A directed trust is a type of investment trust that appoints a particular trustee, usually a bank or firm, to administer specific aspects of the trust. Trustees who are responsible for directed trusts generally have a number of other professionals who assist in their administration of the trust by providing investment recommendations and distribution recommendations to the beneficiaries. By delegating these duties, the trustee as well as the beneficiaries are benefitted because the beneficiaries now are receiving expert advice in areas such as investing, while trustees can focus on maintaining the purpose of the trust and can in some cases limit their liability, depending on the state law.


Delaware directed trusts are a specific type of directed trust that is administered in the state of Delaware. Trustees will recommend that a trust be held and administered in Delaware depending on the nature of the assets that a party holds and what they seek to do with those assets. Many advisors or trustees will recommend a Delaware directed trust if the grantor, or maker of the trust, had assets that are concentrated, illiquid or difficult to manage. Illiquid assets are those assets which cannot be sold without a substantial drop in value or assets and are unique in that they are difficult to sell because there is not an immediate demand or interest by investors to purchase the asset. Other examples of concentrated or difficult assets that may be suited for Delaware directed trusts include stocks or other securities which have historical value to the family or that the beneficiaries think will perform well long term. Here, the trustee can continue to be responsible for managing the diversified assets, while an investment advisor can work with the beneficiaries in handling the concentrated asset.

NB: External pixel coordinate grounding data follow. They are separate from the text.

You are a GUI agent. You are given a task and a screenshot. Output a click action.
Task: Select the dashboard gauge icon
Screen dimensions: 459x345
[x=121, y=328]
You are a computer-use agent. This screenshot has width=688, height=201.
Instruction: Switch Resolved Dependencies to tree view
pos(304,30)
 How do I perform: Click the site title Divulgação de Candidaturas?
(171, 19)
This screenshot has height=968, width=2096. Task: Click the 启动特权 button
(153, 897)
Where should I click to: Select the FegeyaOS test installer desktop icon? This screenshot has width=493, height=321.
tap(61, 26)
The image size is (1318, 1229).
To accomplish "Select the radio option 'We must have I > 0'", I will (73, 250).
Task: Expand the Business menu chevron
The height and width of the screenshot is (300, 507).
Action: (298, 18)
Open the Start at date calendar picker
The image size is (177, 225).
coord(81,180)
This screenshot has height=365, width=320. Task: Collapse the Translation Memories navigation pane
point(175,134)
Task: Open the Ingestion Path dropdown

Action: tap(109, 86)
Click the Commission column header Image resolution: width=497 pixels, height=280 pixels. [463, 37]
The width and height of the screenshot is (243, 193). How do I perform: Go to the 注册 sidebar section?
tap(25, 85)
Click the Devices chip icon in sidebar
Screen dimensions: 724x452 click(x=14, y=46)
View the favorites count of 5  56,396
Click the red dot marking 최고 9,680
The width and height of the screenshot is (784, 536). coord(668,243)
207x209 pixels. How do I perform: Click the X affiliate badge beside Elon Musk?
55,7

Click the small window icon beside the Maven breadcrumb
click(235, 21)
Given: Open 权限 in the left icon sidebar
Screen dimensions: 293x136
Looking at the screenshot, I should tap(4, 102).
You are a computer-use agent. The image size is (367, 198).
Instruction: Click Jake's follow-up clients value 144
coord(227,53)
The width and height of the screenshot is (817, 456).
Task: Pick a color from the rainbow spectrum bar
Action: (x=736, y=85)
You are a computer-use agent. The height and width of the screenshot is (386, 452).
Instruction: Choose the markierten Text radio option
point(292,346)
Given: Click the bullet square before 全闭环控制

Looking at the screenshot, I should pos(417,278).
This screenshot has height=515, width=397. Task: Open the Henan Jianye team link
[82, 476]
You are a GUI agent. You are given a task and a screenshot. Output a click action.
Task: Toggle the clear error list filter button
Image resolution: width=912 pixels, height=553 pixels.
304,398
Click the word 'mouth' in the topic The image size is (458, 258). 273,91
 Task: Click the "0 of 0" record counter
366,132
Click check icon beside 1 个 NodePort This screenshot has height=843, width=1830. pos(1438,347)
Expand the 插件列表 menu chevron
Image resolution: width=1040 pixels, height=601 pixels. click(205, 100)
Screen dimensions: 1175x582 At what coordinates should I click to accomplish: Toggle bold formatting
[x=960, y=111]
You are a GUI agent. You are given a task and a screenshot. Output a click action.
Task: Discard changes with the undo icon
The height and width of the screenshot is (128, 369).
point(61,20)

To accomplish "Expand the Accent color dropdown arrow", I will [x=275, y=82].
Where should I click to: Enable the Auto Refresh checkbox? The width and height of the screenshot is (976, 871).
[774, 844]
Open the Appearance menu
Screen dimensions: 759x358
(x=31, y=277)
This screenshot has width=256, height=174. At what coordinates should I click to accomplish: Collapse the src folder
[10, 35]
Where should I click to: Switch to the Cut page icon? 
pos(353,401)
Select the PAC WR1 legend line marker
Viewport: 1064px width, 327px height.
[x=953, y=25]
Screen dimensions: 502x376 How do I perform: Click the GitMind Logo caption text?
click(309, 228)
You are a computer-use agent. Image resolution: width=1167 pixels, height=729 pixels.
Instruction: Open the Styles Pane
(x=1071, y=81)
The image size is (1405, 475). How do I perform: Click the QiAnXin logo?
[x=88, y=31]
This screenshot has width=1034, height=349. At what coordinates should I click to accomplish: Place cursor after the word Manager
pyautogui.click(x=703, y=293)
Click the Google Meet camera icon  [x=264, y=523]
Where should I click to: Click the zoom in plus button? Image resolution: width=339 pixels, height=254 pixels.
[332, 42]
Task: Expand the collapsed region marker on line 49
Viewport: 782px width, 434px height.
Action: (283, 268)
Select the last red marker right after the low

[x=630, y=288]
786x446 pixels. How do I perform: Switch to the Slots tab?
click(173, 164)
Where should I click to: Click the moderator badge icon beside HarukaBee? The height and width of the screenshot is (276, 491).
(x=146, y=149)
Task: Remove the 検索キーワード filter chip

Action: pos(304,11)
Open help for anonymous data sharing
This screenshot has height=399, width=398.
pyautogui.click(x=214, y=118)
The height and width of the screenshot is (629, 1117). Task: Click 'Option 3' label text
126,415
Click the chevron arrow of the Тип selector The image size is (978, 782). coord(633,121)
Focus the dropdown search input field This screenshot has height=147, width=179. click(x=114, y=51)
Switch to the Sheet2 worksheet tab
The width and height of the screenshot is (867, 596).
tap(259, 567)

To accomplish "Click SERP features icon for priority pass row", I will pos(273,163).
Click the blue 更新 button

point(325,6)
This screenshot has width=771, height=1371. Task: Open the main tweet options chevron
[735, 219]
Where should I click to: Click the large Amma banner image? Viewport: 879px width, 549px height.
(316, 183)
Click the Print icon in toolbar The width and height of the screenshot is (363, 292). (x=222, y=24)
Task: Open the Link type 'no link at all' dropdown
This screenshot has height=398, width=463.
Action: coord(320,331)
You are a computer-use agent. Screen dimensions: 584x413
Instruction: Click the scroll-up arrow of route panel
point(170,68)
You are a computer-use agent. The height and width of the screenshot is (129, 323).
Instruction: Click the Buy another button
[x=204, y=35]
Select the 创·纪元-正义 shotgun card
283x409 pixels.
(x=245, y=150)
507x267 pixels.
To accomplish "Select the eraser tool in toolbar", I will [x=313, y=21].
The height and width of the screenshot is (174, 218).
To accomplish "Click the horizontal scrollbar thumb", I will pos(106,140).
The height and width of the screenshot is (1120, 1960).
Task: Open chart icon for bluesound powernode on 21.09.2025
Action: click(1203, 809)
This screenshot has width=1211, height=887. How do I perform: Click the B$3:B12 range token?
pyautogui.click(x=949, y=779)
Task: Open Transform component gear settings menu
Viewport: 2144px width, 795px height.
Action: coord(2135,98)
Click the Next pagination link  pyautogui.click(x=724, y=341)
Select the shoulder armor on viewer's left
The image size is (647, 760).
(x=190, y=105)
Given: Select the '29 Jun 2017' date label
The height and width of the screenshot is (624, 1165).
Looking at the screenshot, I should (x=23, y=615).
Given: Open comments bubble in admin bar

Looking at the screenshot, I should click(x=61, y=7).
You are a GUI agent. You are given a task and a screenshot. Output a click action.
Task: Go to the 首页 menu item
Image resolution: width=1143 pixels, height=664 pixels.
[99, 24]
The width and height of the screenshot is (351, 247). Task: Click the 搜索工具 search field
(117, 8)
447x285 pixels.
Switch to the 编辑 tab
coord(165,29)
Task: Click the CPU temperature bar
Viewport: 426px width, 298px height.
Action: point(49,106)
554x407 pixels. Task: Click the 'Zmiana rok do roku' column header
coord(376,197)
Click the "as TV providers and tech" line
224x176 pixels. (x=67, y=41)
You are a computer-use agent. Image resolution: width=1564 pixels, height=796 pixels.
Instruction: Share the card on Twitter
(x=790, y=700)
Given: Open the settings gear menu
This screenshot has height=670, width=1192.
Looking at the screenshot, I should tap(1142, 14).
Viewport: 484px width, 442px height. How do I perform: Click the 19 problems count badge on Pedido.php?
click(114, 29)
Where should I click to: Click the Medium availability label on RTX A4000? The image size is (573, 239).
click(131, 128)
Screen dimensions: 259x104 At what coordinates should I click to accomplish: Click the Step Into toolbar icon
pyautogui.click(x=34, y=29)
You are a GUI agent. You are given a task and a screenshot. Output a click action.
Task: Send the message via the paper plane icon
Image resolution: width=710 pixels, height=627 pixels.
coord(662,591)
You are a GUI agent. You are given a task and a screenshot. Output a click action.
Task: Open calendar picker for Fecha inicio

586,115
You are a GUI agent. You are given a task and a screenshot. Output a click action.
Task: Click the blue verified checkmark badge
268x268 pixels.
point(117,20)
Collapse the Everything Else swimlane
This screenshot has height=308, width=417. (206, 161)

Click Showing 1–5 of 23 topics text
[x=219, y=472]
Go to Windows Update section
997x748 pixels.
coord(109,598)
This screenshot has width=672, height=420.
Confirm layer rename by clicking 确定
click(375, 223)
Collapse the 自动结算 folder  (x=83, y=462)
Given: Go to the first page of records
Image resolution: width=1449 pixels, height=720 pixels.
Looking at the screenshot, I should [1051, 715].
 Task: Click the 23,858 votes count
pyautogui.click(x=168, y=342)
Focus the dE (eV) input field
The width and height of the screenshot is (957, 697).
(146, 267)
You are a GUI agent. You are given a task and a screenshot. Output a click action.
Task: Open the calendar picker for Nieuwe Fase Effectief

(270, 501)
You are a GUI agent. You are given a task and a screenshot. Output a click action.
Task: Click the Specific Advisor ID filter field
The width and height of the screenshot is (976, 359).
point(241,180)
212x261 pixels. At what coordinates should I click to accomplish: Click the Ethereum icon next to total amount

Other benefits of this type of trust involves protecting the grantor’s interest by appointing a trust  protector who will act on the behalf of the grantor to ensure his or her goals come to fruition, which includes the ability to remove a trustee they feel is not following the grantor’s wishes. A distribution advisor can also be appointed to assess what is important in their specific situation when making future distributions. Additionally, in the majority of situations, Delaware’s tax laws apply to trusts as well. Delaware courts also do not require court filings in an effort to maintain the privacy of individuals and grantors can restrict a beneficiary’s access to some information, depending on the situation and trust.